Фрагмент текста -
Весной ребятам из Союза демократической молодежи стало известно, что молодчики из Союза коалиционной молодежи, продолжая «лапуаские традиции», когда доблестью считалось громить помещения пролетарских организаций, собираются перед выборами напасть на Рабочий дом. А если даже им и не удастся разгромить его — рабочие парни успеют прибежать на выручку, — то, во всяком случае, можно будет придраться к тому, что возле Дома происходят дебоши, и закрыть его «законным» образом.
— Вот тут-то мы и приобрели Рекса и Стилягу, — продолжал Эса. — Водили по поселку для острастки, чтобы все видели, какие они сильные и свирепые… А из пустого зала Рабочего дома их лай далеко разносится. И, как видите, выборы у нас прошли без эксцессов!
Вскоре пришла Аста, невеста Эса, — высокая, стройная, бледная, с глубокими голубыми глазами и удивительно тонкой, «осиной» талией.
Может быть, талия казалась еще тоньше оттого, что яркая юбка топырилась конусом.

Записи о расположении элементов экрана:

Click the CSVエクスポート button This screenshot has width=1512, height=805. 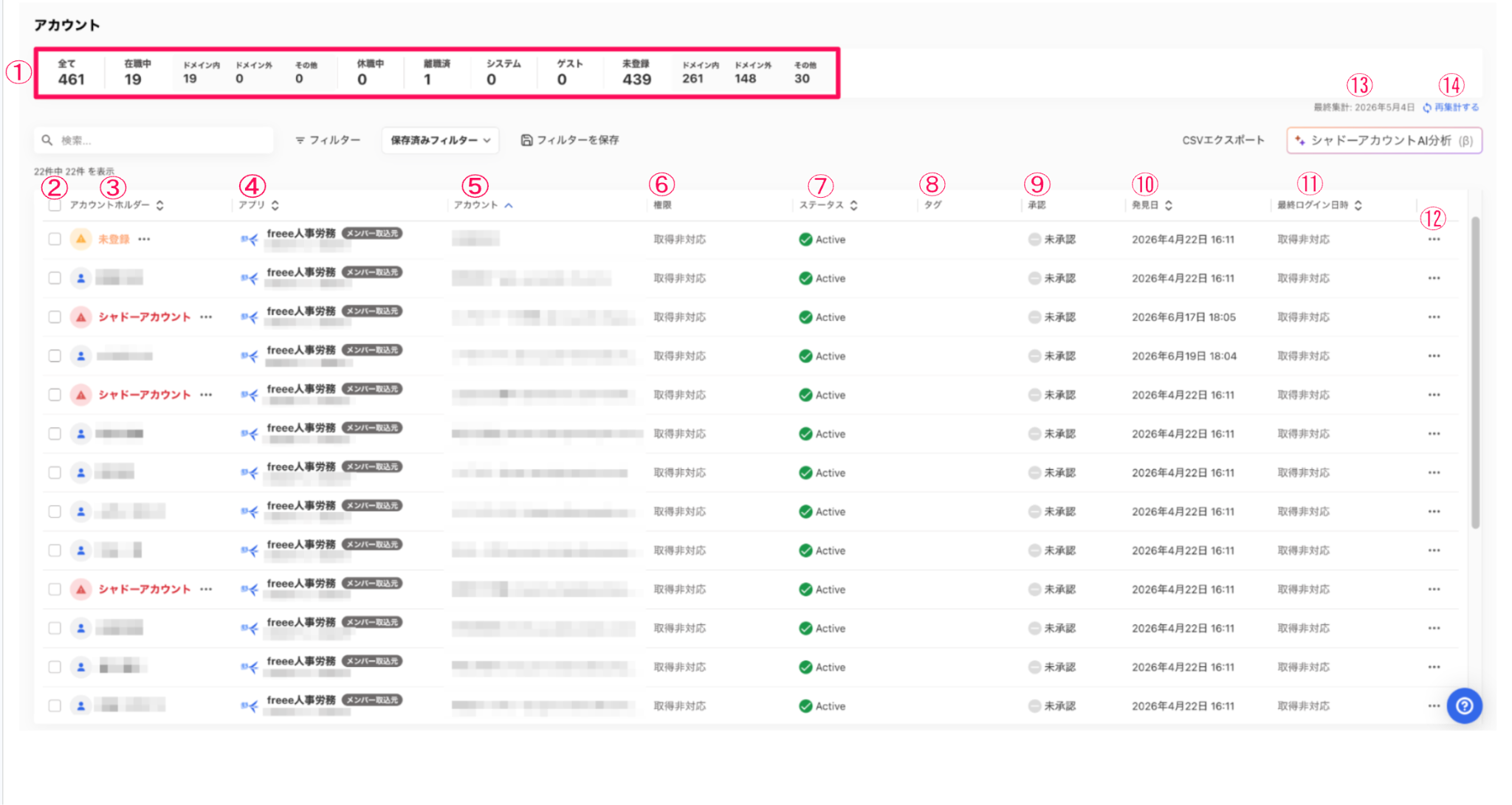coord(1223,140)
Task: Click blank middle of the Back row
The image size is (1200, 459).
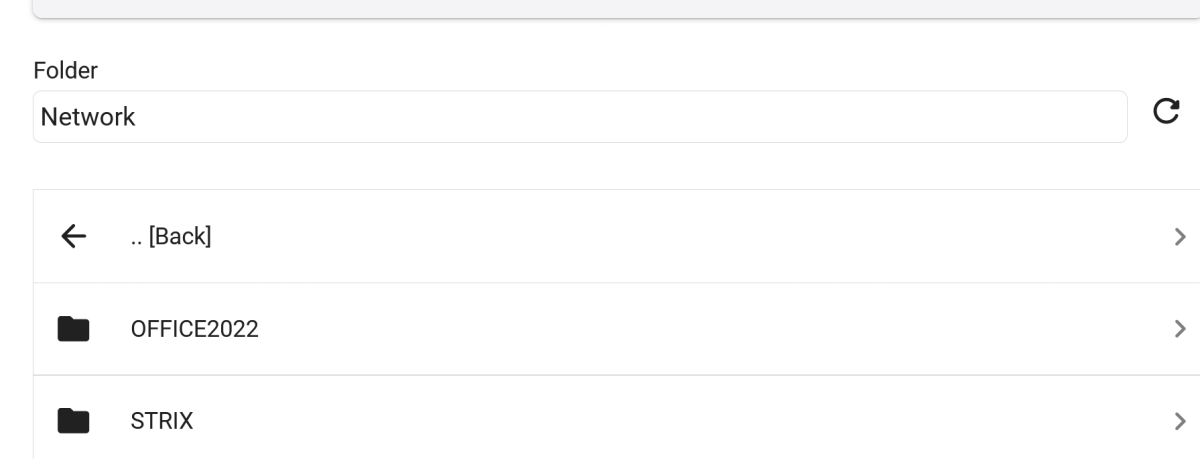Action: coord(650,236)
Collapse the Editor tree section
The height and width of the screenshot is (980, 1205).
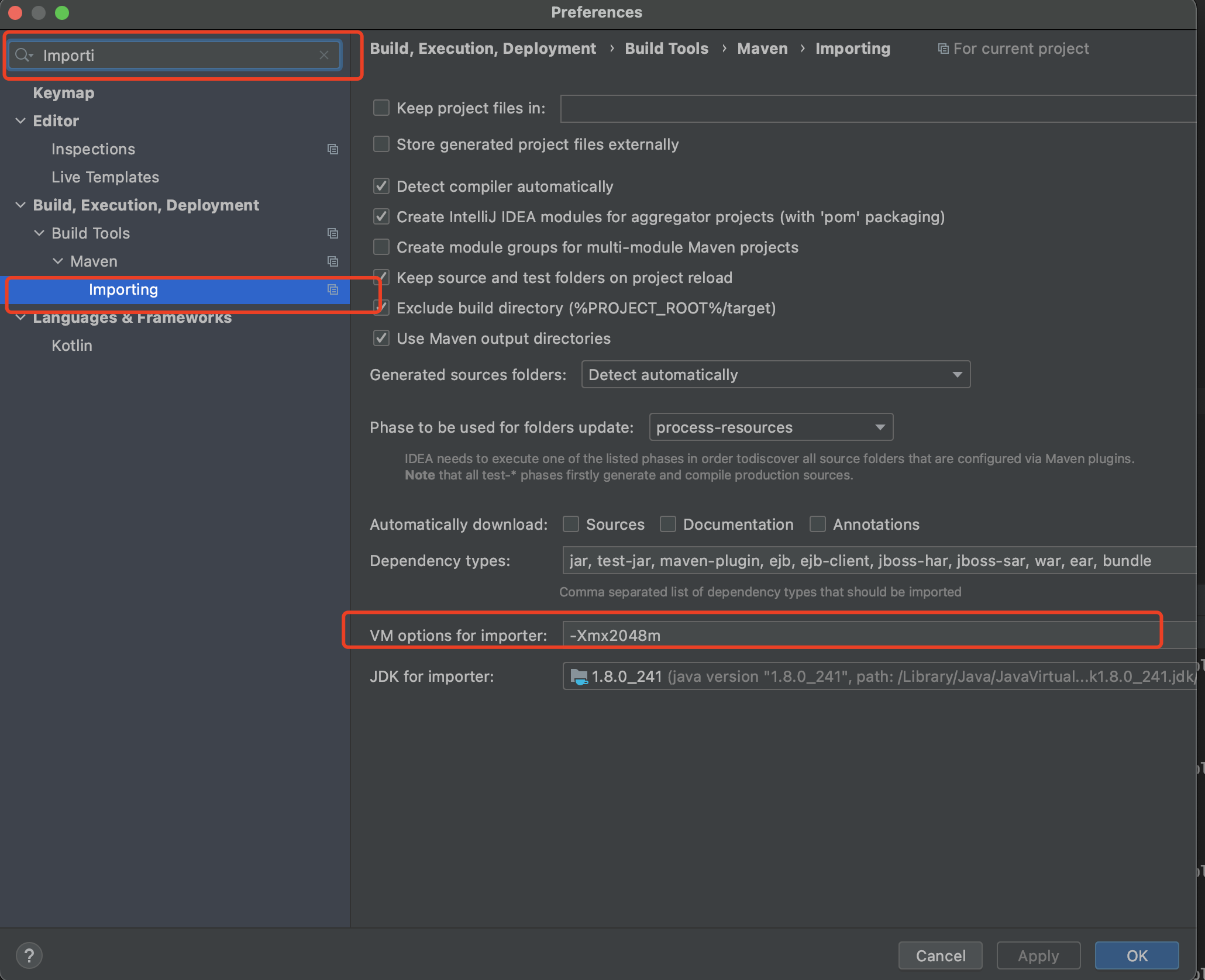(x=20, y=120)
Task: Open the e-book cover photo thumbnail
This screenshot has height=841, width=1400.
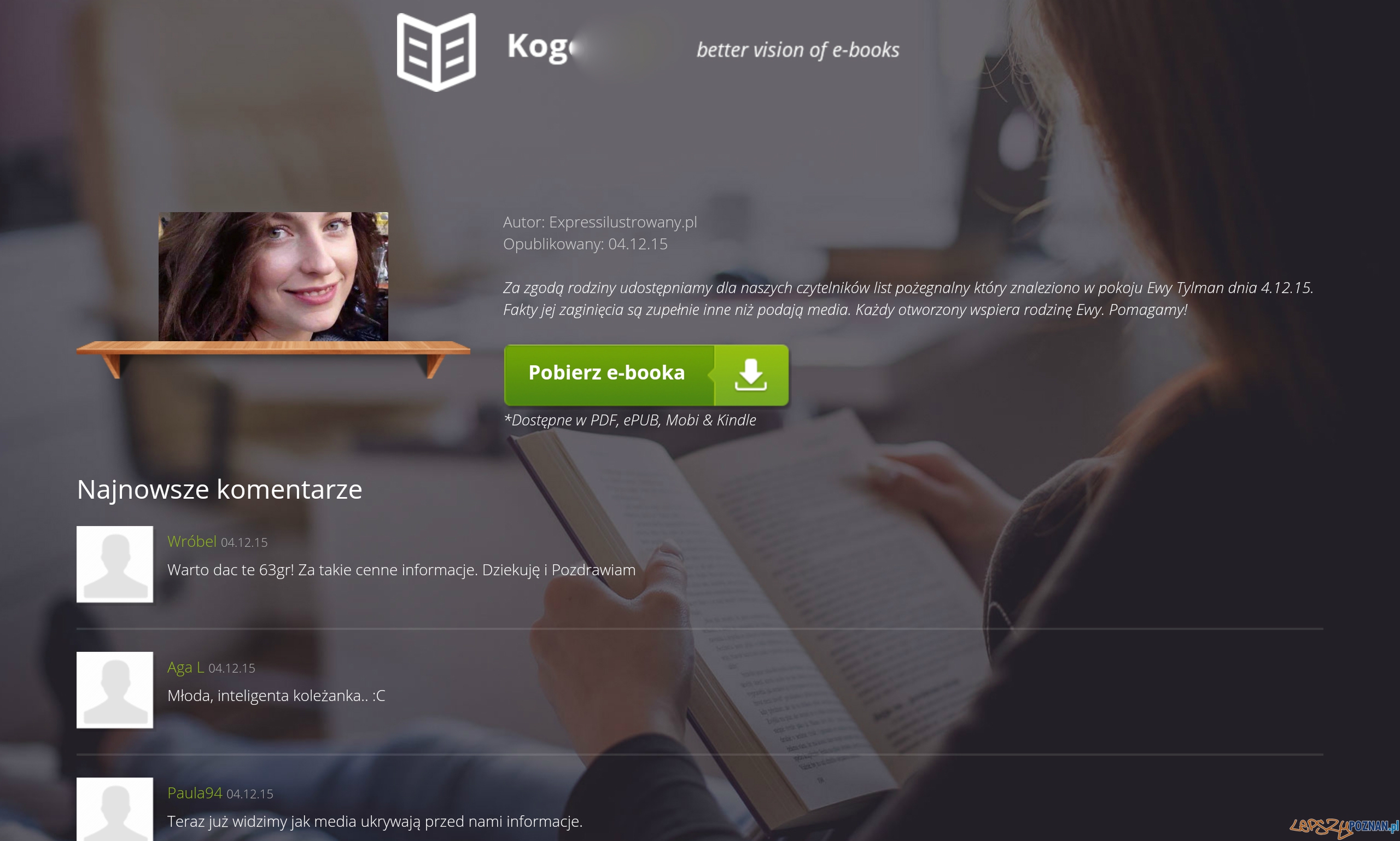Action: pyautogui.click(x=273, y=277)
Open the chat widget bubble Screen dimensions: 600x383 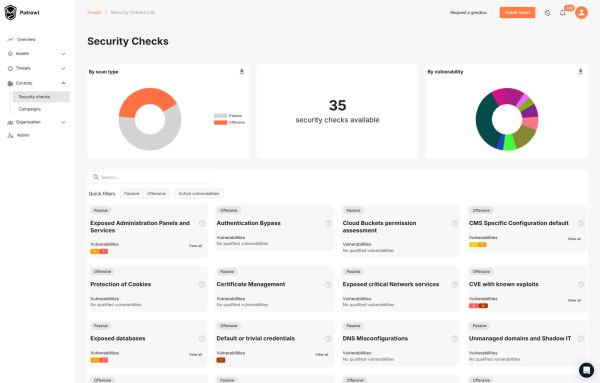click(586, 370)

Список заданий -
a: Отредактируйте фрагмент текста: перепишите всё от «Весной ребятам из» вниз до «прошли без эксцессов!», поставив «Барона» вместо «Рекса».
b: Назовите все имена людей и клички собак, которые встречаются во фрагменте текста.
Для работы эти записи не понадобятся.

Ответы -
a:
Весной ребятам из Союза демократической молодежи стало известно, что молодчики из Союза коалиционной молодежи, продолжая «лапуаские традиции», когда доблестью считалось громить помещения пролетарских организаций, собираются перед выборами напасть на Рабочий дом. А если даже им и не удастся разгромить его — рабочие парни успеют прибежать на выручку, — то, во всяком случае, можно будет придраться к тому, что возле Дома происходят дебоши, и закрыть его «законным» образом.
— Вот тут-то мы и приобрели Барона и Стилягу, — продолжал Эса. — Водили по поселку для острастки, чтобы все видели, какие они сильные и свирепые… А из пустого зала Рабочего дома их лай далеко разносится. И, как видите, выборы у нас прошли без эксцессов!

b: Рекс, Стиляга, Эса, Аста